Expert: Paul Klarreich - 5/8/2006

Question
Hi,

I'm trying to prove that a function f is continuous at a point a given that it is diffentiable at a:

What I've got so far:

a) f is differentiable at a if lim (x->a) (f(x)-f(a))/(x-a) exists at a.

b) f is continuous at a if lim (x->a) f(x) = f(a).

Actually, that's about all I've got! I'm having real trouble linking the two up, even though it looks like it should be a short job...

Any help would be really apprectiated,

Best wishes,
James

Answer
Hi, James,
 
You wrote:
Subject:  Proof of continuity given differntiability at a point.

I'm trying to prove that a function f is continuous at a point a given that it is differentiable at a:

What I've got so far:

a) f is differentiable at a if lim (x->a) (f(x)-f(a))/(x-a) exists at a.

b) f is continuous at a if lim (x->a) f(x) = f(a).

Actually, that's about all I've got! I'm having real trouble linking the two up, even though it looks like it should be a short job...

Any help would be really appreciated,

Best wishes,
James
-------------------------------------------
FIRST: BE SURE TO VIEW THIS IN A FIXED-SIZE FONT.

▸ **Given entries**:
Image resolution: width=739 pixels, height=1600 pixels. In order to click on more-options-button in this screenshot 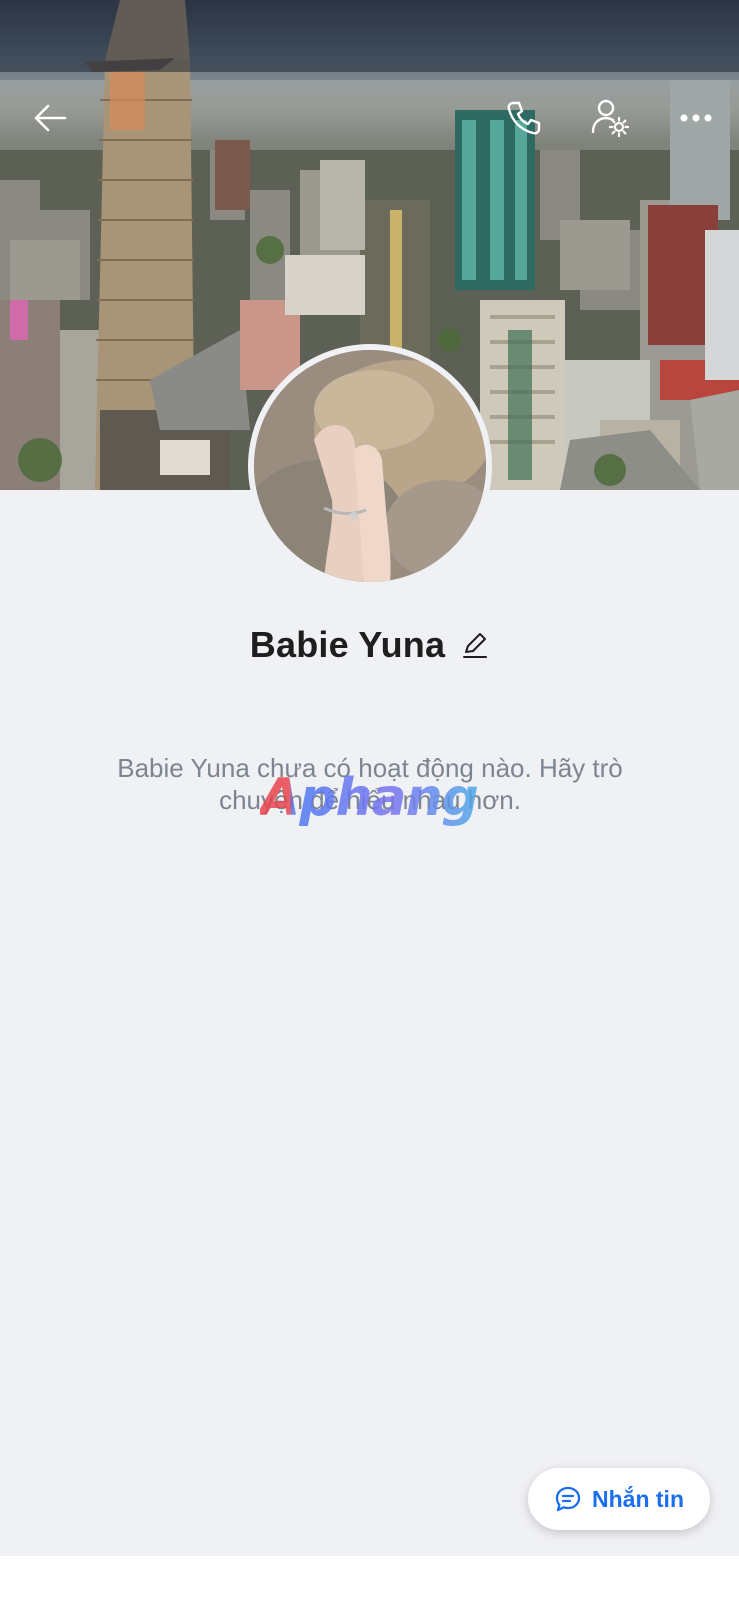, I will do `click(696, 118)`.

--

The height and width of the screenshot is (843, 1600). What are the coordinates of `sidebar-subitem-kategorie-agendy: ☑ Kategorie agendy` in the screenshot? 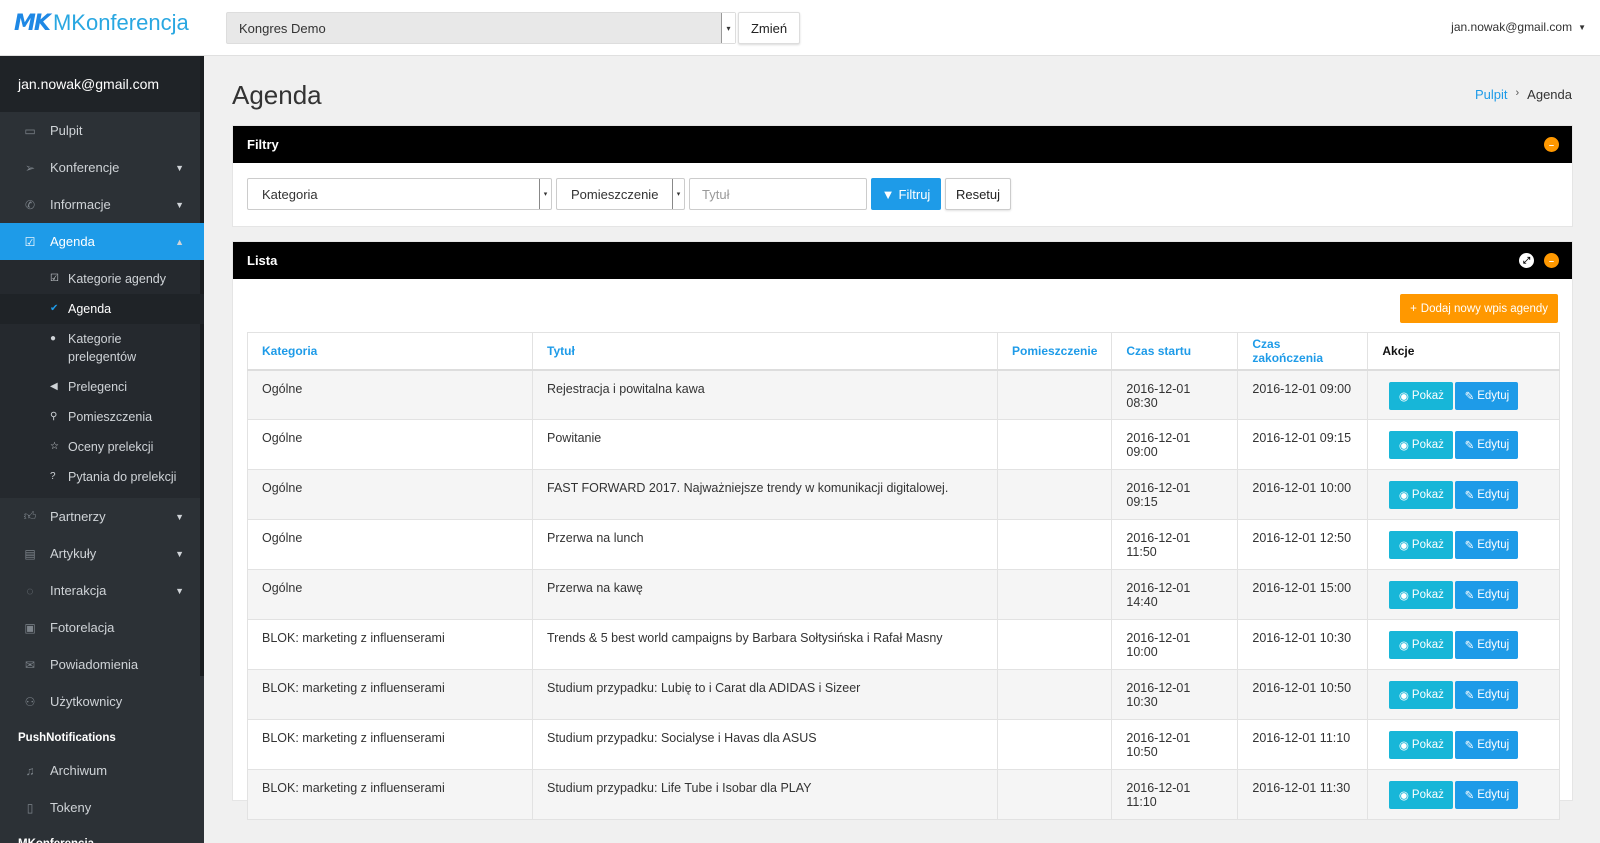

▸ **Questions to answer**:
1. In the forum thread on continuity and differentiability, translate this sentence into Spanish: "Actually, that's about all I've got!"
2. Pick up the forum thread on proving continuity from differentiability after its final line and write the next part of the expert's reply.

▸ **Answers for this exercise**:
1. ¡En realidad, eso es prácticamente todo lo que tengo!

2.
Try this:

              f(x) - f(a)
f(x) - f(a) =  ------------ (x - a), if x /= a.  [not =]
                 x - a

Now use some properties of limits, such as:

Lim (AB) = lim A  lim B  -- Product property.
Lim (A+B) = lim A + lim B  -- Sum  ...
Lim (A-B) = lim A - lim B  -- Difference ...
Lim c  = c                 -- constant ...

Now, where all the limits are as x->a, we write:

                        f(x) - f(a)
lim (f(x) - f(a)) = lim [----------- (x - a)]
                           x - a

By the product property:
                       f(x) - f(a)
lim (f(x) - f(a)) = lim ----------- lim (x - a)
                          x - a

By the definition of the derivative, and the assumption that f is differentiable at a,

lim (f(x) - f(a)) = f'(a)  lim (a - a)

lim (f(x) - f(a)) = f'(a) * 0

lim (f(x) - f(a)) = 0

By the difference property:
lim f(x) - lim f(a) = 0
lim f(x) = lim f(a)

And, finally, by the constant property:
lim f(x) = f(a)